◆ Exercise details
In the abstract on cysteine and trichloroethylene degradation, please give the change in Fe2+ generation after 0.9 mM CYS was added to Fe3+/SPC.

◆ Excerpt

--------

Heightening effects of cysteine on degradation of trichloroethylene in Fe3+/SPC process

Abstract

The development of an efficient and environmentally friendly method for remediating groundwater contaminants under neutral conditions has been a significant challenge. Herein, a natural organic ligand cysteine (CYS), was introduced to improve the redox cycling of iron species for improved degradation of trichloroethylene (TCE) in a ferric ion (Fe3+) catalyzed sodium percarbonate (SPC) process. The Fe3+/CYS/SPC presented pH adaptability around a neutral environment and enriched degradation for TCE compared to other organic ligands (EDTA, BA, and TA) in the Fenton system. The addition of only 0.9 mM CYS in Fe3+/SPC promoted the generation of vital Fe2+ ions from 0.02 mM to 0.85 mM resulting in increased TCE removal from 67 % to about 92 %. The inorganic cations (Ca2+, Na+, K+, and SO42−) showed negligible effect while anions Cl−, and HCO3− inhabited the TCE degradation to 67 % and 25 % respectively at higher concentrations (50 mM). The electron paramagnetic resonance (EPR) and scavenging experiments affirmed the generation of OH and O2− radicals responsible for TCE removal. Through dechlorination, possible degradation mechanisms with intermediate and final products were hypothesized. The CYS can promote contaminant remediation in groundwater by enhancing the reduction of Fe3+ to Fe2+ and forming a complex with Fe3+. Overall, this research will provide a long-term solution for the practical treatment of hazardous contaminants in groundwater.

--------

◆ Information provided
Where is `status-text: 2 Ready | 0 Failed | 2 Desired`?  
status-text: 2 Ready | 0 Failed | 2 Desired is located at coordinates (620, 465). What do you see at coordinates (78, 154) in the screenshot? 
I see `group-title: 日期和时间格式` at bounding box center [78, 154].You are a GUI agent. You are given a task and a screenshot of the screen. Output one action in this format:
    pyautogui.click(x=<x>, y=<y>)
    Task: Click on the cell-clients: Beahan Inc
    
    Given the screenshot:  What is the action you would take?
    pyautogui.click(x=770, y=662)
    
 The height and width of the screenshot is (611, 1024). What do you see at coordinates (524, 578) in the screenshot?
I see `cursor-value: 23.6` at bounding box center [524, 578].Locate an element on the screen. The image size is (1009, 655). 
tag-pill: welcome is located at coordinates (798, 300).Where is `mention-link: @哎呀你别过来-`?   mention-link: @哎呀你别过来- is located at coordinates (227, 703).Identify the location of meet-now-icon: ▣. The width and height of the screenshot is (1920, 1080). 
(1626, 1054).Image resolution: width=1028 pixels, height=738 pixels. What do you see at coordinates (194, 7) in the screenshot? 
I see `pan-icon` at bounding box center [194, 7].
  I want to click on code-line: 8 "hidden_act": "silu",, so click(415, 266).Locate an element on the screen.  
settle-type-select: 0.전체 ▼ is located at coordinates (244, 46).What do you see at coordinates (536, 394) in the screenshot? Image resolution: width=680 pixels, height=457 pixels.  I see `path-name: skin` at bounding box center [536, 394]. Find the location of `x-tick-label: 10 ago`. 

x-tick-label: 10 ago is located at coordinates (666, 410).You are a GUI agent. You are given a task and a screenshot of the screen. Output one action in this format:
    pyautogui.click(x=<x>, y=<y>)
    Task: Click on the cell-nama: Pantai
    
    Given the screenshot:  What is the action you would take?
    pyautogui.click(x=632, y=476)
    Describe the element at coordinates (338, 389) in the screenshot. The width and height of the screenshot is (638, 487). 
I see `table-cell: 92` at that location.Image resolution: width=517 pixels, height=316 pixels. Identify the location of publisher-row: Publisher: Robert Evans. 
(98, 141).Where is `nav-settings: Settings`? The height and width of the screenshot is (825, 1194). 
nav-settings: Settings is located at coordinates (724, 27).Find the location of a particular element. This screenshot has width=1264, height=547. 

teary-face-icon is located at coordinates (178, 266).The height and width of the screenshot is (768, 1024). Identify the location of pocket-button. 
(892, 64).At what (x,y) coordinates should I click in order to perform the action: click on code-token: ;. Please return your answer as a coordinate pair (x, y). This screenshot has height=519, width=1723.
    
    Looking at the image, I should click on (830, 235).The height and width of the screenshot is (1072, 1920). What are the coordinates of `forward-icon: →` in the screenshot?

--------

◆ Answer to this exercise
Fe2+ generation rose from 0.02 mM to 0.85 mM.